JamesR wrote:The article basically breaks investments into 3 parts - currency-based (cash, treasuries, mortages, etc), unproductive assets (gold, tulips), productive assets (businesses, resources, etc). He's basically cautionary on the first two.
calling these categories "unproductive" or "productive" is a strong judgement. not all businesses make money, many lose money. brute rejects the idea that businesses, and therefore stocks, are inherently productive. this judgement seems to be based on historical performance of a very specific time period, and is likely where "the stock market always goes up in the long run" comes from.
brute would maybe categorize to what degree something is a zero-sum vs. a non-zero-sum (and therefore potentially positive-sum) investment.

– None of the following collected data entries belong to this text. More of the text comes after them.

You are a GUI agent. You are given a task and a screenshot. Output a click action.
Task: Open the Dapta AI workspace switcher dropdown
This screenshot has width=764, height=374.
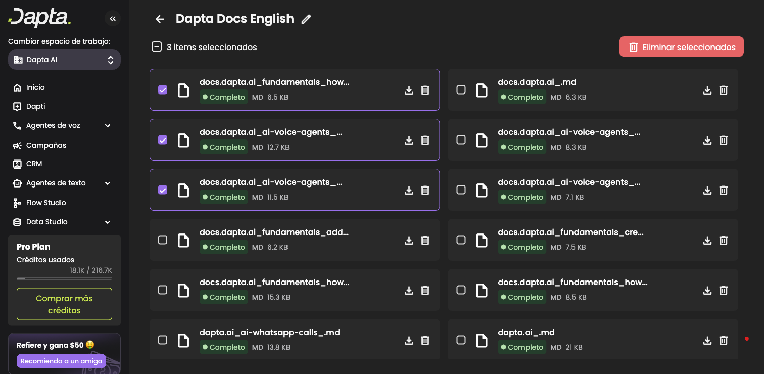(64, 60)
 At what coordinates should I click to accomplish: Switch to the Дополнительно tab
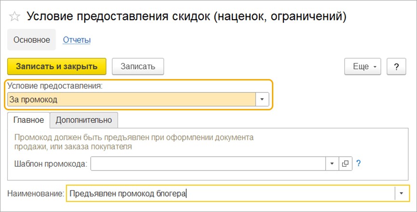pyautogui.click(x=84, y=119)
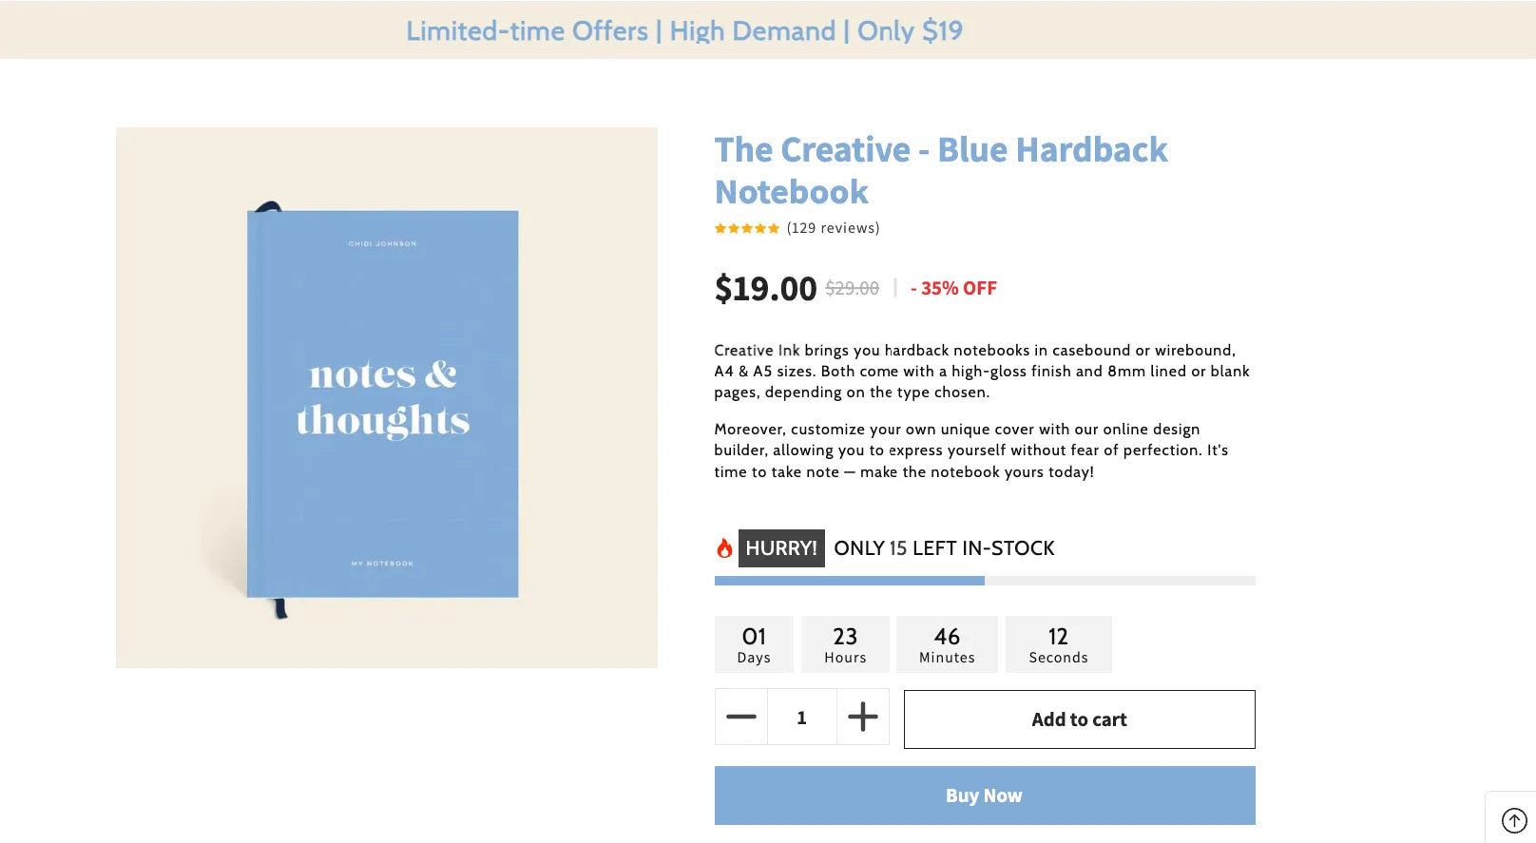The height and width of the screenshot is (843, 1536).
Task: Click the quantity input field
Action: (x=801, y=718)
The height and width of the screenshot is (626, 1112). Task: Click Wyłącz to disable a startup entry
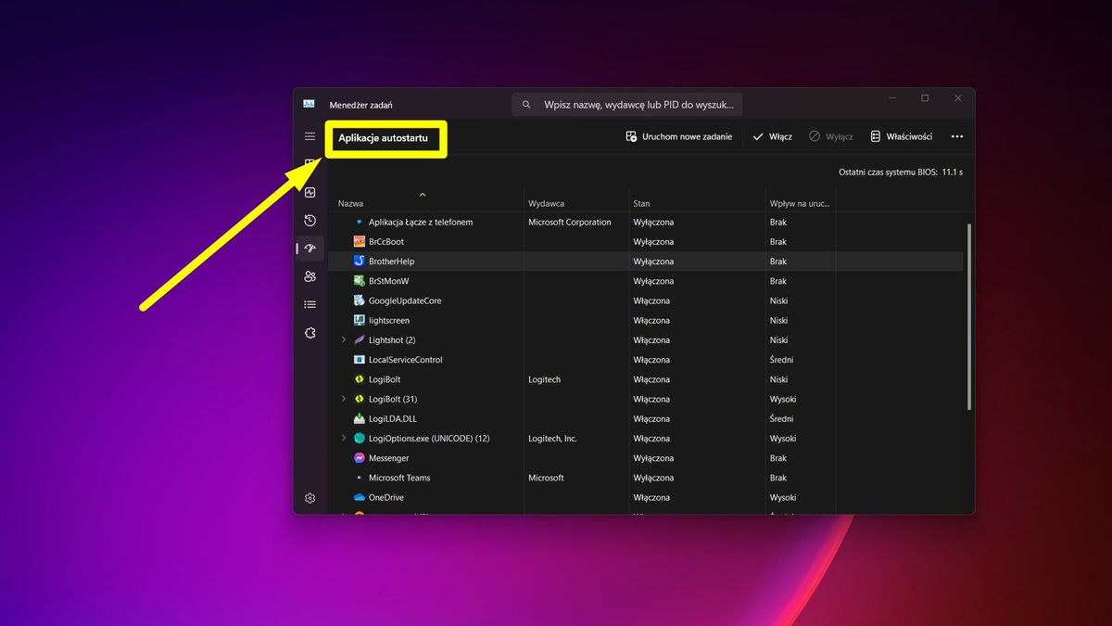point(831,135)
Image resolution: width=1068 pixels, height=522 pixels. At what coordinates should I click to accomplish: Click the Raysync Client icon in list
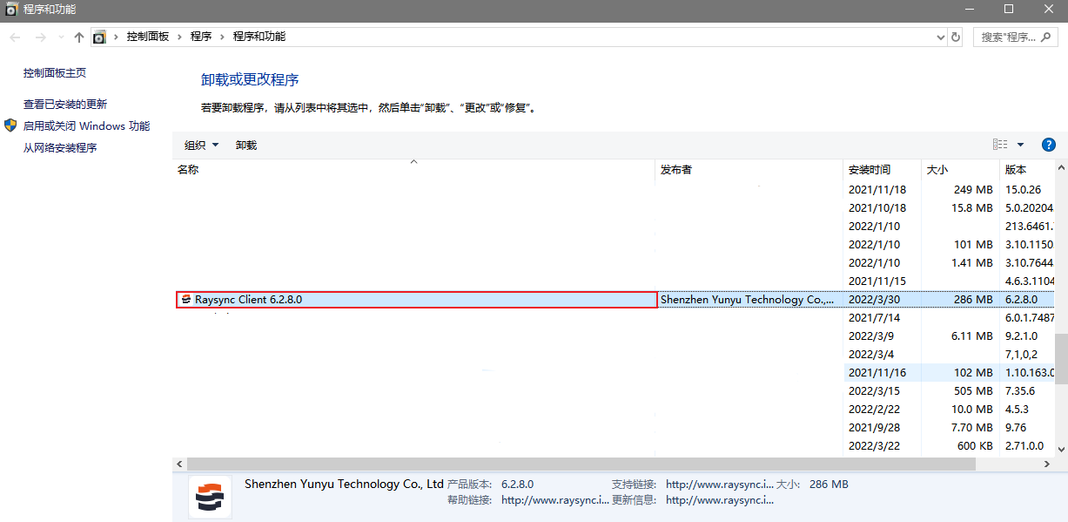[185, 300]
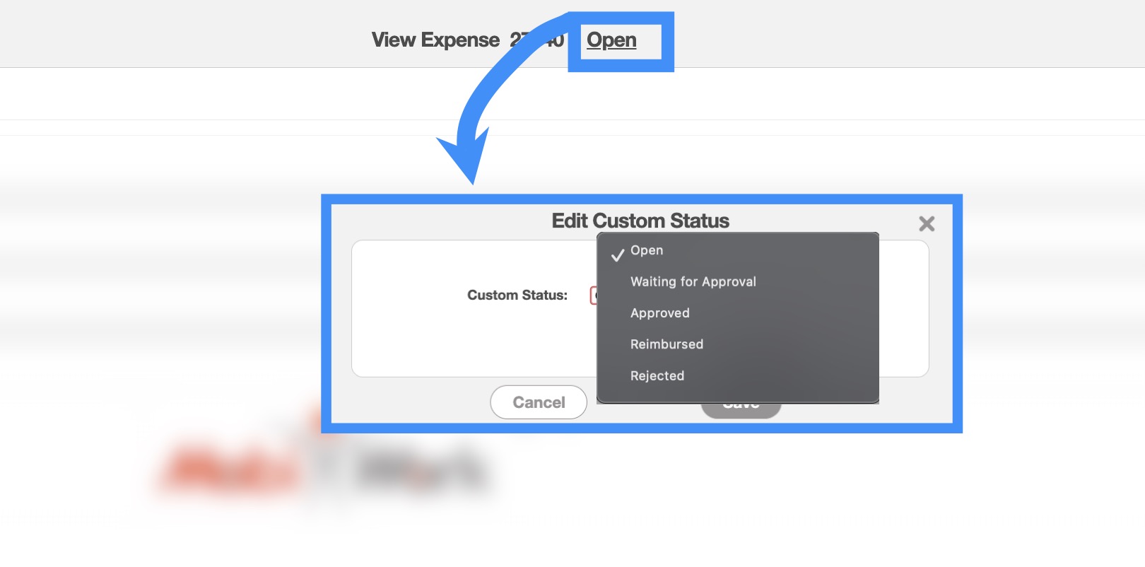Open the status link beside View Expense
The image size is (1145, 567).
[x=611, y=40]
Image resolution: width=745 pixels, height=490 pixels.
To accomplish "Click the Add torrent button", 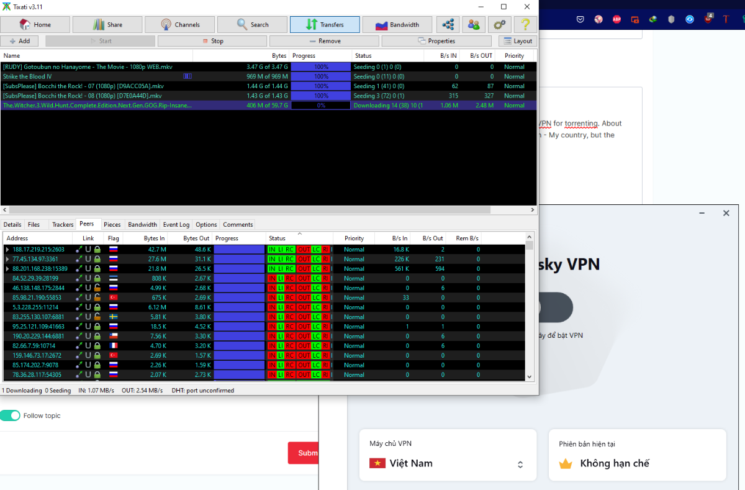I will (19, 41).
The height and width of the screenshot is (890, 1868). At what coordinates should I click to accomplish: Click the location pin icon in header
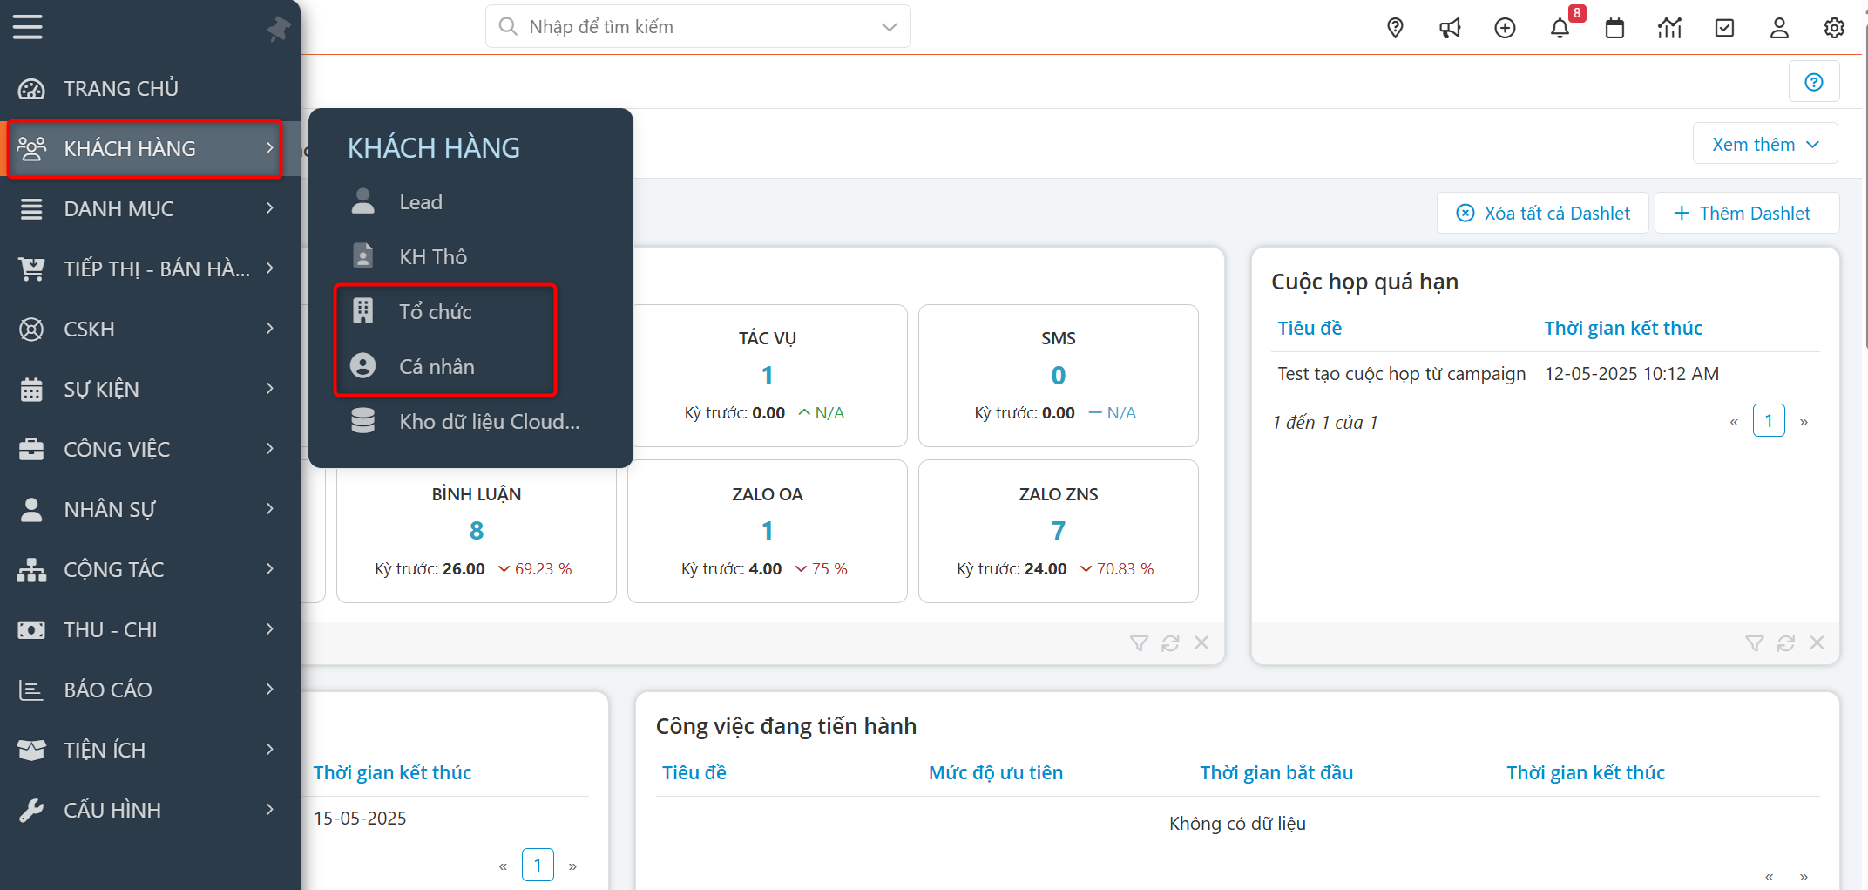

businesses certainly have the potential to be positive-sum, but also negative-sum. gold seems pretty zero-sum to brute, if he ignores the industrial uses in sports cars, iphones, and rappers, which are likely only a small part of gold's value.
non-zero-sum investments are what leads to growth of the pie, but it also leads to the pie shrinking if things go wrong. brute is not convinced that the long term trend is positive in regards to pie-size. certainly it can make sense to play zero-sum games in certain scenarios, as the PP and GB prove historically.
in addition, most humans don't expect to live forever. therefore "long term thinking" might be suboptimal for them because they will die before the long term arrives.